## Cose da fare
(A) Nel testo sul Mediterraneo e Genova, a bordo di quale nave si è svolto il convegno "Top 500"?
(B) Prosegui il testo sul ruolo di Genova nel Mediterraneo, riprendendo dopo la sua ultima frase.

## Testo estratto
Sono rimasto colpito dall’interesse suscitato dal mio intervento al convegno ‘Top 500’ promosso dalla grande multinazionale della revisione PWC e tenuto la settimana scorsa in porto a Genova a bordo della nave da crociera Costa Toscana.
I concetti espressi nell’intervento sono stati ripresi in una bella intervista che Massimo Minella mi ha fatto per ‘la Repubblica’ che, spero, possa aprire una vera discussione e un’operatività sull’idea da me proposta che costituisce tra l’altro da anni anche l’architrave strategica del posizionamento internazionale di Duferco e del suo sviluppo.
Non si tratta di un concetto nuovo e molte volte in questi anni mi ci sono soffermato; oggi forse il momento è particolarmente propizio, da qui l’interesse che vado registrando.
Si tratta del tema della centralità del Mediterraneo per l’Italia e per i suoi interessi nazionali e del fatto che Genova e la Liguria, che del Mediterraneo dovrebbero essere una capitale e una regione guida, sembrano non esserne consapevoli rischiando di perdere una straordinaria opportunità di ruolo nazionale e internazionale.

## Dati raccolti
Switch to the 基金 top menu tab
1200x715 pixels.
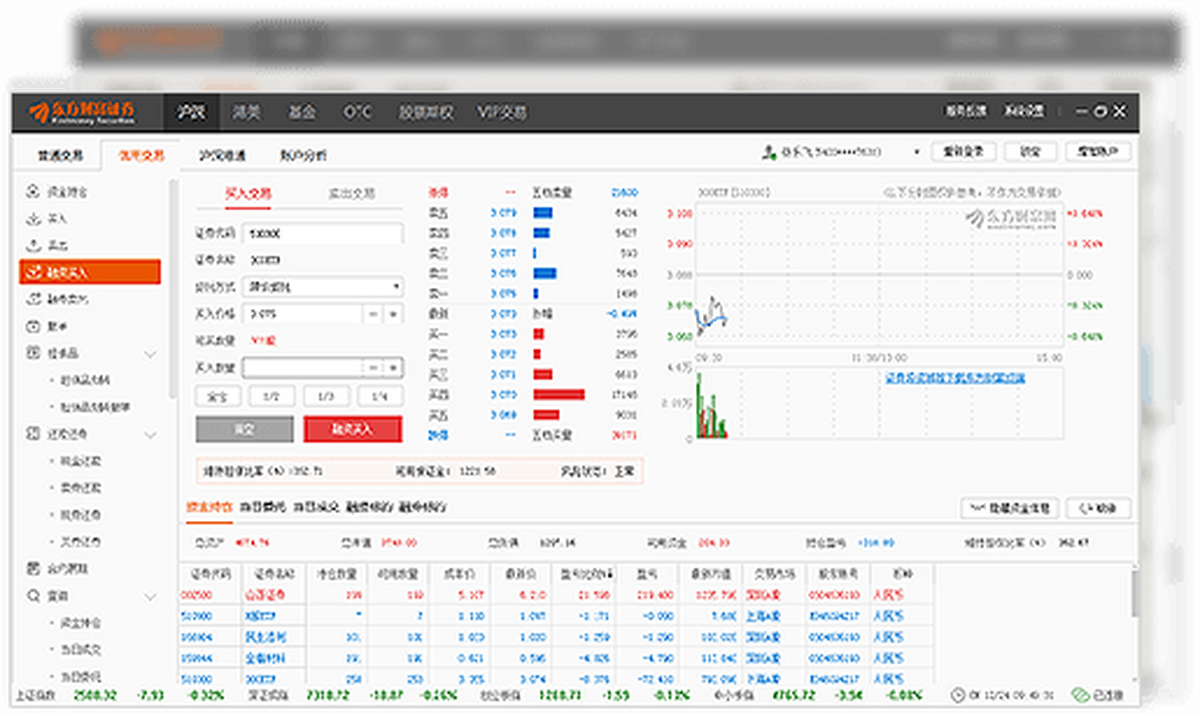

## Risposte per compito
(A) A bordo della nave da crociera Costa Toscana, in porto a Genova.

(B)
Da anni sostengo che l’Italia ha un ruolo insostituibile nell’area mediterranea e cioè quello di essere un agente di equilibrio e di pacificazione ma anche un soggetto con la capacità di spiegare e diffondere i valori occidentali della libertà di pensiero, della libera impresa, delle garanzie costituzionali, del premio al merito, di un capitalismo gentile e inclusivo, di un approccio sociale ai bisogni della gente, a popoli e nazioni che, sia nella costa nordafricana che in quella adriatica dei Balcani, cercano la loro strada per lo sviluppo e guardano a noi con estremo interesse.
Una visione atlantica e occidentale ma al tempo stesso anche profondamente mediterranea.
Algeria, Libia, Tunisia, Grecia, Macedonia, Albania, Montenegro sono paesi nei quali il ruolo dell’Italia crescerà esponenzialmente nei prossimi anni se avremo chiarezza di visione e capacità di realizzare progetti concreti.
In questi paesi e con questi popoli gli italiani godono di una straordinaria empatia e simpatia. La vicinanza culturale, di appartenenti alla stessa storia e cultura, fa sì che nei nostri confronti non vi sia la stessa diffidenza o antagonismo che invece sono riservati a nazioni occidentali ben più importanti dell’Italia.
Ciò rappresenta una grande opportunità e un reale vantaggio competitivo che il sistema Italia tutto, dalle imprese alle istituzioni politiche e culturali, devono cogliere.
Dico ciò non per convinzione teorica ma perché ho sperimentato in decenni di business internazionale e di incontri e confronti questa simpatia ed empatia che, come detto, sono una grandissima opportunità per l’Italia. Sto lavorando con intensità su progetti del nostro Gruppo in questi Paesi di cui dirò qualcosa oltre.
Si diceva che il momento è particolare e particolarmente propizio. Questioni economiche e geopolitiche di strategia e sicurezza si intrecciano inesorabilmente.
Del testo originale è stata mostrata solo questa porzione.